- Founder: Steve Lau
- Country of origin: United States
- Location: New York City

= Kinetic Records =

American record label

Kinetic Records was a New York City-based record label founded by Steve Lau (founding member of Sire Records act the Ocean Blue), and co-owned with Alyson Shapero. The label launched the careers of artists and DJs such as Paul Oakenfold, BT, Ray Munns, Deepsky, Kosheen, Tilt, Timo Maas, Grace, Sandra Collins, Billy Thermal, Binary Finary, and Shpongle. Other successful artists on the label included Ash, Sasha and John Digweed, South, Faithless, DJ DAN, LTJ Bukem, Dario G, Luomo, Infected Mushroom, Max Graham, Dave Ralph Music Instructor, and Hybrid.
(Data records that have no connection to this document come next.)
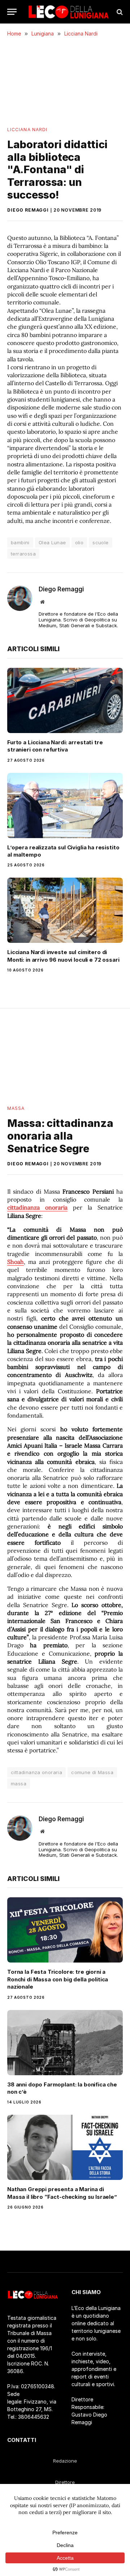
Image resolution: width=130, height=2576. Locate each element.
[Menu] (12, 12)
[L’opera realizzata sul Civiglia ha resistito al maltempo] (65, 805)
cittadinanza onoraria (36, 1772)
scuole (100, 542)
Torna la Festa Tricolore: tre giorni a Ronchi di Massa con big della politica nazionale (57, 1979)
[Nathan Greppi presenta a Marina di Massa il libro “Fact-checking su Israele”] (65, 2147)
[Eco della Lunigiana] (68, 12)
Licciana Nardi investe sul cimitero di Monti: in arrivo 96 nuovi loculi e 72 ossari (63, 956)
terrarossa (23, 554)
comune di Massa (92, 1772)
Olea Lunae (52, 542)
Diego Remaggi (28, 210)
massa (18, 1783)
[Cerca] (119, 12)
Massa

It was also well known for its Tranceport series, of which Paul Oakenfold's first installment is considered to be the breakthrough record for the trance genre with the highest sales of any mix compilation. The release of Sasha's Airdrawndagger and Sasha and Digweed's mix compilation Communicate were also big releases for the label. Kinetic was the exclusive distributor of the Perfecto label in the US as well as the Another Late Night compilation series, which featured Howie B., Fila Brazillia, and Rae and Christian. The label was distributed by Reprise/Warner Bros. Records from its inception until 2001, when Kinetic switched distribution to BMG. The latter eventually absorbed the label during the merger with Sony Music.